If you’ve been cheated in a Ponzi investment scheme a la Bernie Madoff, the IRS wants to cut you some slack. The feds will let you treat your loss as a tax-favored ordinary loss rather than a capital loss.
Here’s what you need to know.
Capital Losses (Bad) Vs. Ordinary Losses (Good)
The IRS generally takes a dim view of taxpayer attempts to treat investment securities losses as anything other than capital losses. Capital losses fare poorly under our beloved federal income tax system. You can only deduct them to the extent of capital gains for the year, plus another $3,000 ($1,500 if you use married filing separate status). Any leftover capital losses get carried forward to the following year, and the same limitation rule applies all over again.

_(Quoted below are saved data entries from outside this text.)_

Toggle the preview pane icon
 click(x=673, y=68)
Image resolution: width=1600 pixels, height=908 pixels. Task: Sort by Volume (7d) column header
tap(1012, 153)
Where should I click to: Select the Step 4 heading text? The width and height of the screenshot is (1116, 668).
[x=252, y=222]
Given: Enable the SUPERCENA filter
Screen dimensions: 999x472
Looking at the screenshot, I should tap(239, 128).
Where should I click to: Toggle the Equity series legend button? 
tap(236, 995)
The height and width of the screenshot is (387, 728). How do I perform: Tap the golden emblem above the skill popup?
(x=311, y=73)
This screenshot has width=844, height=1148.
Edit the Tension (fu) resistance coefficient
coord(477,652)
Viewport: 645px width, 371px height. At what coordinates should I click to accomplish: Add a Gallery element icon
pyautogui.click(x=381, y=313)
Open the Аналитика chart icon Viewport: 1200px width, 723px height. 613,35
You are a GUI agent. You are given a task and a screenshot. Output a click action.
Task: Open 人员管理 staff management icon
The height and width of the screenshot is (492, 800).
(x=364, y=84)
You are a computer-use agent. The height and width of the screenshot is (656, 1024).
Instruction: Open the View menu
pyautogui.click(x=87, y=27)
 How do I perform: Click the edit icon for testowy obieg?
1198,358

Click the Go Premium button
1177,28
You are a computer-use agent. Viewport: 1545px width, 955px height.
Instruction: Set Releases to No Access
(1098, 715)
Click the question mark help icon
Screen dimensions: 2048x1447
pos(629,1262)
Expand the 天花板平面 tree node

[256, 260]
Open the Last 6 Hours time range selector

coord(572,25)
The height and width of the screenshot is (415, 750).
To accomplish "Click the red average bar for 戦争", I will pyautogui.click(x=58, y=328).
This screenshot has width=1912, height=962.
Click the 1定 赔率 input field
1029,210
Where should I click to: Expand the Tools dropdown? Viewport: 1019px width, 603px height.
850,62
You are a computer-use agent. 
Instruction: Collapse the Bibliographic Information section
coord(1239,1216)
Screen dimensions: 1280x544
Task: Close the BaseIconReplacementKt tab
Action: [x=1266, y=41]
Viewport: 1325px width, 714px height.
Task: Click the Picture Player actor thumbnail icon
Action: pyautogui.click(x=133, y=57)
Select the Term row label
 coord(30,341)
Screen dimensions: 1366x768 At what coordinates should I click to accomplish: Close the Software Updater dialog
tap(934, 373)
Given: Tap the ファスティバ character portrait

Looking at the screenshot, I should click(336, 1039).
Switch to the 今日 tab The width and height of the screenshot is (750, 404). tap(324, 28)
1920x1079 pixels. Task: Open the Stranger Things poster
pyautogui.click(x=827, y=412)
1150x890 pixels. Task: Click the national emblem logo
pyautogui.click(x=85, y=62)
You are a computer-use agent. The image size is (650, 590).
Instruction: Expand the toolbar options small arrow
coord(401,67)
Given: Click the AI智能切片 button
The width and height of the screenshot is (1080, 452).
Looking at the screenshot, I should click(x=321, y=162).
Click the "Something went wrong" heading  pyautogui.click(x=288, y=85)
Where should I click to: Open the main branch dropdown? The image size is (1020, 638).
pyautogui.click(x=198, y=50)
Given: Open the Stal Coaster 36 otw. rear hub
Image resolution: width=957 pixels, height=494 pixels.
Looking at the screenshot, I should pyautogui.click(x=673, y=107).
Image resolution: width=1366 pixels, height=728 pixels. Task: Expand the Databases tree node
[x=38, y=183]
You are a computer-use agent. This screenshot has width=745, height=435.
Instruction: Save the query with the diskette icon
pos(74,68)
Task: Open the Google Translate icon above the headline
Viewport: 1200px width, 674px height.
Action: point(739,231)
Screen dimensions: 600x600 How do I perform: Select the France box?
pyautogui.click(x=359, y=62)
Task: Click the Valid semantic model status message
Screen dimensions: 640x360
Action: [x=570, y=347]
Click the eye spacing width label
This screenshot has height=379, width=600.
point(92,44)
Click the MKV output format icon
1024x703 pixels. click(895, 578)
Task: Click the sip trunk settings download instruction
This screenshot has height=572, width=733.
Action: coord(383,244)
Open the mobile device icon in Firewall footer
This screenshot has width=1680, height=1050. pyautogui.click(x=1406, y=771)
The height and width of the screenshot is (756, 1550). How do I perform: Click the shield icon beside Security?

As a result, it can take years to fully deduct big capital losses.
In contrast, ordinary losses are treated quite well. They can be written off against any type of income (salary, interest, dividends, capital gains, self-employment income, you name it). If you have a big ordinary loss that exceeds what you can deduct in the loss year, the excess can potentially create a net operating loss. You can carry a net operating loss back to previous years and recover taxes you paid earlier, or you can carry it forward to shelter income in future years, which will be especially helpful if tax rates go up.
Ordinary Loss Treatment for Ponzi-Scheme Victims
The IRS has announced it will allow favorable ordinary loss treatment for investment theft losses. Basically, such losses occur when your money is never actually used for the intended purpose of acquiring investment assets.
Instead, the money is hijacked by the perpetrator of a fraud. The classic example is the so-called Ponzi scheme where money collected from later “investors” is used to cover “income distributions” and “withdrawals” paid to earlier “investors” without any investments ever actually being made.
Taxpayer-friendly ordinary loss treatment takes some of the sting out of Ponzi scheme losses. Unfortunately, however, there are plenty of victims who can benefit from the IRS’s enlightened attitude. Not only did Bernie Madoff lose some $65 billion of investors’ money, but other similar frauds have since come to light. The sad truth is, Ponzi losses are more widespread than you might think.